Chip Resistor Specifications
Chip Resistor Sizes
The external dimensions of chip resistors are typically designated using company-specific notation and are indicated in both mm and inches.
|ROHM Part No.||
(Length x Width)
|***004||0.4 mm × 0.2 mm||0402||01005|
|***006||0.6 mm × 0.3 mm||0603||0201|
|***01||1.0 mm × 0.5 mm||1005||0402|
|***03||1.6 mm × 0.8 mm||1608||0603|
|***10||2.0 mm × 1.2 mm||2012||0805|
|***18||3.2 mm × 1.6 mm||3216||1206|
|***25||3.2 mm × 2.5 mm||3225||1210|
|***50||5.0 mm × 2.5 mm||5025||2010|
|***100||6.4 mm × 3.2 mm||6432||2512|
***Represents part numbers (excluding chip networks)
What is 'Rated Power'?
The rated power is maximum power that can be used under continuous operation at a specified ambient temperature. When current is supplied to a chip resistor heat is generated. Since the upper limit of the operating temperature of a chip resistor has been determined, it is necessary to reduce the power in accordance with the derating curve for temperatures above Ta=70°C.
What is 'Temperature Coefficient of Resistance'?

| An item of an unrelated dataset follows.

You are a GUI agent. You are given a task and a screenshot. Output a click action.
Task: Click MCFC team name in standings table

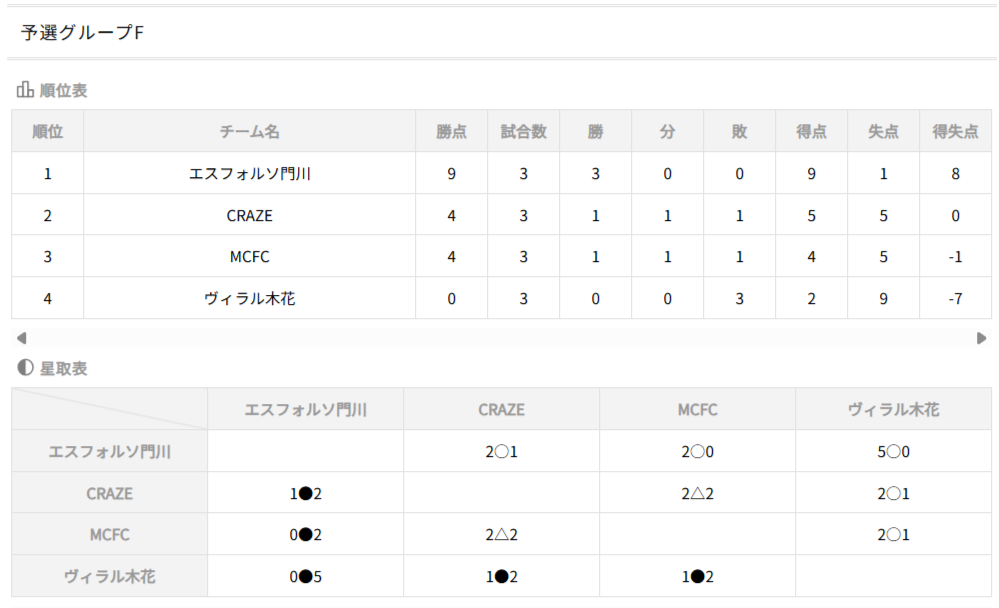click(x=249, y=256)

In any material, the resistance of that material will change as the temperature changes. This extends to resistors as well. The rate of resistance change based on temperature is referred to as the Temperature Coefficient of Resistance. It is indicated in units of ppm/C and determined from the resistance change from the reference temperature and the change in temperature.